## Goal of the exercise
Repeat each record below exactly as it is written.

*** Opening Input for this task ***

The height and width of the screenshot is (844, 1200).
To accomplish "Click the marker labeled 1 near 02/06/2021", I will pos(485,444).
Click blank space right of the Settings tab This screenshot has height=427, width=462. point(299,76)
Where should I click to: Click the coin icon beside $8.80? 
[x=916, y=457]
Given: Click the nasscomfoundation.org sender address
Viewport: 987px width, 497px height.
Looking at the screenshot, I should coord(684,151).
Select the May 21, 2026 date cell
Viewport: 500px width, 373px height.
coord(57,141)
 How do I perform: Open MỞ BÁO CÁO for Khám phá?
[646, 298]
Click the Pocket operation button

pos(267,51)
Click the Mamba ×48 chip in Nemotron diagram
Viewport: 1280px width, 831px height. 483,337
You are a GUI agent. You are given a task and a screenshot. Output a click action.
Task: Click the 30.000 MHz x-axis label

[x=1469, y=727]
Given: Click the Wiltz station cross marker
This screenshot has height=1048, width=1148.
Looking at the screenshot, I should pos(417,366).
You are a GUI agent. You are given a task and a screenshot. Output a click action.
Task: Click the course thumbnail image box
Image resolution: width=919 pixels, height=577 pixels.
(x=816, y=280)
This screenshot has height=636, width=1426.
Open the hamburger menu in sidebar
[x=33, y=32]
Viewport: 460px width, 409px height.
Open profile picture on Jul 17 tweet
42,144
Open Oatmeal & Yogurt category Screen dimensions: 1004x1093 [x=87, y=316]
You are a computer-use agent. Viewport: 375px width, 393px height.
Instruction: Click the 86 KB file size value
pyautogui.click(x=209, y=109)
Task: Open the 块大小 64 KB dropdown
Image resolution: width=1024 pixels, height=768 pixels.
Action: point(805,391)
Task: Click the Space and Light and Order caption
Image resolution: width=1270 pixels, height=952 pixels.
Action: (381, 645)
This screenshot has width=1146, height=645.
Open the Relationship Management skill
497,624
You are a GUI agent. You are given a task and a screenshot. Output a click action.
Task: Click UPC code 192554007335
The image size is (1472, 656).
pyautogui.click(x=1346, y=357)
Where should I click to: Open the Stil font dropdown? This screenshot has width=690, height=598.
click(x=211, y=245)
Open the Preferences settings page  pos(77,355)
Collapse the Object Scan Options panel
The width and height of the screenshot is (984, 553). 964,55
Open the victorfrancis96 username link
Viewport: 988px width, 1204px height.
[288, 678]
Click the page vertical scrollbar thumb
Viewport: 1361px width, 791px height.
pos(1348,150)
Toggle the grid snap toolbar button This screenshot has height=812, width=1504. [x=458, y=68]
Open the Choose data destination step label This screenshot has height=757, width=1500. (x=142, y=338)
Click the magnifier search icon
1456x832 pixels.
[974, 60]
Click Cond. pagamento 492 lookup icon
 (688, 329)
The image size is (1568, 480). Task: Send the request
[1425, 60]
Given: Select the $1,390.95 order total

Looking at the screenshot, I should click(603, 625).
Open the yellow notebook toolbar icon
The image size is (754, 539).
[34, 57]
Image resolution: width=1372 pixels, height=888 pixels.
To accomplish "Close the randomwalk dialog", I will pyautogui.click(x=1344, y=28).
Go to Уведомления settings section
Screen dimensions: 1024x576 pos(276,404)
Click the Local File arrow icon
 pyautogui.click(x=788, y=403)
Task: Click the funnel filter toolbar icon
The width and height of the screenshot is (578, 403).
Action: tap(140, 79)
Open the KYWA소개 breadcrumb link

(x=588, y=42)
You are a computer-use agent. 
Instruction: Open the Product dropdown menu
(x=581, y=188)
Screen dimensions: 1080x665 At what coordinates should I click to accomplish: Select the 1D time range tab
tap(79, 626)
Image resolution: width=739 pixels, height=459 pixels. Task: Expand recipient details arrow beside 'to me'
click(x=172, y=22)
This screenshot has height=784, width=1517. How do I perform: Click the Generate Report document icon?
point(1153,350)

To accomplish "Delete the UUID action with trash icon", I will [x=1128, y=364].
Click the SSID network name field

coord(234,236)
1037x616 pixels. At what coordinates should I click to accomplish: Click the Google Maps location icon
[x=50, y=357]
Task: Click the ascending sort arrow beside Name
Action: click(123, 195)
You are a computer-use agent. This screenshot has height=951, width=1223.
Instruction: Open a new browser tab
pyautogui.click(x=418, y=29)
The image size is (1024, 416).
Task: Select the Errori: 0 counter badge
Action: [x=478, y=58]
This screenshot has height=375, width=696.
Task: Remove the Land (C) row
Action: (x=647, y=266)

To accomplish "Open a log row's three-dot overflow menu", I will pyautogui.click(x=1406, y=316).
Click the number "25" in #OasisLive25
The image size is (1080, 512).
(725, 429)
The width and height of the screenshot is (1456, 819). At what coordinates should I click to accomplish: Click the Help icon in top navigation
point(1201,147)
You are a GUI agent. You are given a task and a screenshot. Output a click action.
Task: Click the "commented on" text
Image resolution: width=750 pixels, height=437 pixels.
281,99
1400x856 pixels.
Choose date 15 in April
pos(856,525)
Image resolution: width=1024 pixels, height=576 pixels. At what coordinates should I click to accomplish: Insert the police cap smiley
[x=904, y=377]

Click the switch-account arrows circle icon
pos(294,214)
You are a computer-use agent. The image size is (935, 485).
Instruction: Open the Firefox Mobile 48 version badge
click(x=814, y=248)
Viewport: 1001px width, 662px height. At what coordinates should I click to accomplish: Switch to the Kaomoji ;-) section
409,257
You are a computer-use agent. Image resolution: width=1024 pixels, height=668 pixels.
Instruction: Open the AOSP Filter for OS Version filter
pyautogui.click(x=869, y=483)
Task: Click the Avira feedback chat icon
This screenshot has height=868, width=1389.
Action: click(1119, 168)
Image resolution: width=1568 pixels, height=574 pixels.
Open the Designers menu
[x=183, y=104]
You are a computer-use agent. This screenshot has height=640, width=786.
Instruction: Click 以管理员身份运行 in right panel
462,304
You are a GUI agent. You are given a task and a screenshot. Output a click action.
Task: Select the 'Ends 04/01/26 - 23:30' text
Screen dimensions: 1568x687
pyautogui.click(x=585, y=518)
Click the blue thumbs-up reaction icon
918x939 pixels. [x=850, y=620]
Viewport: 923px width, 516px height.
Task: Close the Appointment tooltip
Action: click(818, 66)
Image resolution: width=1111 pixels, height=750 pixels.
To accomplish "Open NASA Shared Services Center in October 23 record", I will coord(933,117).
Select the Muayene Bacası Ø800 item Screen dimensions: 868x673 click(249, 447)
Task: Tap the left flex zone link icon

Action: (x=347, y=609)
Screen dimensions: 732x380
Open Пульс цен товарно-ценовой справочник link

*** Closing Input for this task ***

## Solution to the problem
The height and width of the screenshot is (844, 1200).
To accomplish "Click the marker labeled 1 near 02/06/2021", I will pos(485,444).
Click blank space right of the Settings tab This screenshot has height=427, width=462. point(299,76)
Where should I click to: Click the coin icon beside $8.80? 
[x=916, y=457]
Given: Click the nasscomfoundation.org sender address
Viewport: 987px width, 497px height.
Looking at the screenshot, I should coord(684,151).
Select the May 21, 2026 date cell
Viewport: 500px width, 373px height.
coord(57,141)
 How do I perform: Open MỞ BÁO CÁO for Khám phá?
[646, 298]
Click the Pocket operation button

pos(267,51)
Click the Mamba ×48 chip in Nemotron diagram
Viewport: 1280px width, 831px height. 483,337
You are a GUI agent. You are given a task and a screenshot. Output a click action.
Task: Click the 30.000 MHz x-axis label

[x=1469, y=727]
Given: Click the Wiltz station cross marker
This screenshot has height=1048, width=1148.
Looking at the screenshot, I should pos(417,366).
You are a GUI agent. You are given a task and a screenshot. Output a click action.
Task: Click the course thumbnail image box
Image resolution: width=919 pixels, height=577 pixels.
(x=816, y=280)
This screenshot has height=636, width=1426.
Open the hamburger menu in sidebar
[x=33, y=32]
Viewport: 460px width, 409px height.
Open profile picture on Jul 17 tweet
42,144
Open Oatmeal & Yogurt category Screen dimensions: 1004x1093 [x=87, y=316]
You are a computer-use agent. Viewport: 375px width, 393px height.
Instruction: Click the 86 KB file size value
pyautogui.click(x=209, y=109)
Task: Open the 块大小 64 KB dropdown
Image resolution: width=1024 pixels, height=768 pixels.
Action: point(805,391)
Task: Click the Space and Light and Order caption
Image resolution: width=1270 pixels, height=952 pixels.
Action: (381, 645)
This screenshot has width=1146, height=645.
Open the Relationship Management skill
497,624
You are a GUI agent. You are given a task and a screenshot. Output a click action.
Task: Click UPC code 192554007335
The image size is (1472, 656).
pyautogui.click(x=1346, y=357)
Where should I click to: Open the Stil font dropdown? This screenshot has width=690, height=598.
click(x=211, y=245)
Open the Preferences settings page  pos(77,355)
Collapse the Object Scan Options panel
The width and height of the screenshot is (984, 553). 964,55
Open the victorfrancis96 username link
Viewport: 988px width, 1204px height.
[288, 678]
Click the page vertical scrollbar thumb
Viewport: 1361px width, 791px height.
pos(1348,150)
Toggle the grid snap toolbar button This screenshot has height=812, width=1504. [x=458, y=68]
Open the Choose data destination step label This screenshot has height=757, width=1500. (x=142, y=338)
Click the magnifier search icon
1456x832 pixels.
[974, 60]
Click Cond. pagamento 492 lookup icon
 (688, 329)
The image size is (1568, 480). Task: Send the request
[1425, 60]
Given: Select the $1,390.95 order total

Looking at the screenshot, I should click(603, 625).
Open the yellow notebook toolbar icon
The image size is (754, 539).
[34, 57]
Image resolution: width=1372 pixels, height=888 pixels.
To accomplish "Close the randomwalk dialog", I will pyautogui.click(x=1344, y=28).
Go to Уведомления settings section
Screen dimensions: 1024x576 pos(276,404)
Click the Local File arrow icon
 pyautogui.click(x=788, y=403)
Task: Click the funnel filter toolbar icon
The width and height of the screenshot is (578, 403).
Action: tap(140, 79)
Open the KYWA소개 breadcrumb link

(x=588, y=42)
You are a computer-use agent. 
Instruction: Open the Product dropdown menu
(x=581, y=188)
Screen dimensions: 1080x665 At what coordinates should I click to accomplish: Select the 1D time range tab
tap(79, 626)
Image resolution: width=739 pixels, height=459 pixels. Task: Expand recipient details arrow beside 'to me'
click(x=172, y=22)
This screenshot has height=784, width=1517. How do I perform: Click the Generate Report document icon?
point(1153,350)

To accomplish "Delete the UUID action with trash icon", I will [x=1128, y=364].
Click the SSID network name field

coord(234,236)
1037x616 pixels. At what coordinates should I click to accomplish: Click the Google Maps location icon
[x=50, y=357]
Task: Click the ascending sort arrow beside Name
Action: click(123, 195)
You are a computer-use agent. This screenshot has height=951, width=1223.
Instruction: Open a new browser tab
pyautogui.click(x=418, y=29)
The image size is (1024, 416).
Task: Select the Errori: 0 counter badge
Action: [x=478, y=58]
This screenshot has height=375, width=696.
Task: Remove the Land (C) row
Action: (x=647, y=266)

To accomplish "Open a log row's three-dot overflow menu", I will pyautogui.click(x=1406, y=316).
Click the number "25" in #OasisLive25
The image size is (1080, 512).
(725, 429)
The width and height of the screenshot is (1456, 819). At what coordinates should I click to accomplish: Click the Help icon in top navigation
point(1201,147)
You are a GUI agent. You are given a task and a screenshot. Output a click action.
Task: Click the "commented on" text
Image resolution: width=750 pixels, height=437 pixels.
281,99
1400x856 pixels.
Choose date 15 in April
pos(856,525)
Image resolution: width=1024 pixels, height=576 pixels. At what coordinates should I click to accomplish: Insert the police cap smiley
[x=904, y=377]

Click the switch-account arrows circle icon
pos(294,214)
You are a computer-use agent. The image size is (935, 485).
Instruction: Open the Firefox Mobile 48 version badge
click(x=814, y=248)
Viewport: 1001px width, 662px height. At what coordinates should I click to accomplish: Switch to the Kaomoji ;-) section
409,257
You are a computer-use agent. Image resolution: width=1024 pixels, height=668 pixels.
Instruction: Open the AOSP Filter for OS Version filter
pyautogui.click(x=869, y=483)
Task: Click the Avira feedback chat icon
This screenshot has height=868, width=1389.
Action: click(1119, 168)
Image resolution: width=1568 pixels, height=574 pixels.
Open the Designers menu
[x=183, y=104]
You are a computer-use agent. This screenshot has height=640, width=786.
Instruction: Click 以管理员身份运行 in right panel
462,304
You are a GUI agent. You are given a task and a screenshot. Output a click action.
Task: Select the 'Ends 04/01/26 - 23:30' text
Screen dimensions: 1568x687
pyautogui.click(x=585, y=518)
Click the blue thumbs-up reaction icon
918x939 pixels. [x=850, y=620]
Viewport: 923px width, 516px height.
Task: Close the Appointment tooltip
Action: click(818, 66)
Image resolution: width=1111 pixels, height=750 pixels.
To accomplish "Open NASA Shared Services Center in October 23 record", I will coord(933,117).
Select the Muayene Bacası Ø800 item Screen dimensions: 868x673 click(249, 447)
Task: Tap the left flex zone link icon

Action: (x=347, y=609)
Screen dimensions: 732x380
Open Пульс цен товарно-ценовой справочник link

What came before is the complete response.